17/06/2015

Dans "La Loi du marché", cette image sans visages

loi.jpgDe La Loi du marché de Stéphane Brizé, on voit souvent le même plan, cadrage serré sur Vincent Lindon dans sa fonction de vigile d'hypermarché, badge bien en vue sur son costume. Voici une autre image du film. Elle se situe vers le début et aucun personnage n'y est identifiable. La rigueur presque ascétique de cette composition tranche avec son contenu. Un homme, une femme et leur fils (déduction faite sans preuves) mangent autour d'une table. Leur milieu est visiblement prolétaire, voire pauvre, comme l'indiquent tous les accessoires apparaissant à l'image, de la nappe carrelée aux verres de vin rouge, de la taille des plats à la laideur crème de murs indistincts, de l'habillement fruste et sommaire des participants au caractère hétéroclite des objets sur la table, Sopalin, salière ou pot de moutarde. L'ensemble pourrait avoir l'air quelconque, au-delà de l'appartenance sociale misérabiliste à laquelle il renvoie et qui est bien sûr au centre du film, mais attardons-nous un instant sur la position des trois personnages, qui soit nous tournent le dos, soit sont coupés à hauteur du cou. Elle est à première vue rigoureusement identique. Ils mangent, sont penchés vers ou sur leur assiette, et surtout, ne se regardent pas.
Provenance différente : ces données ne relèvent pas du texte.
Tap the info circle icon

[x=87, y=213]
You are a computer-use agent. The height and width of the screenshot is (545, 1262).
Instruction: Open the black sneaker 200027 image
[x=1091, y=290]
Une sorte d'indifférence consentie règne ainsi sur ce repas frugal et probablement silencieux, l'absence de regard ne signifiant pas l'absence de parole, bien au contraire. Mais pour peu qu'on ait vu la totalité de La Loi du marché, on se souvient que, dans la seconde partie du film, des images de vidéosurveillance y jouent un rôle clé. Silencieuses, laides, floues, envahissantes, intrusives. Impossible dès lors de ne pas déceler une manière de rime dans cette image de repas où le spectateur se sent de trop mais à travers lequel il peut, en revanche, apprécier des qualités plastiques (cadrage, sens de la composition, du placement des objets) révélatrices d'une esthétique de l'ordre social régnant dans ce type de films français. Esthétique que la suite du métrage viendra bouleverser sans crier gare, reflétant en cela ce qui se déroule à l'intérieur de la tête de son héros, magistralement campé par un Lindon dans l'un de ses meilleurs rôles.

La Loi du marché est actuellement à l'affiche en salles.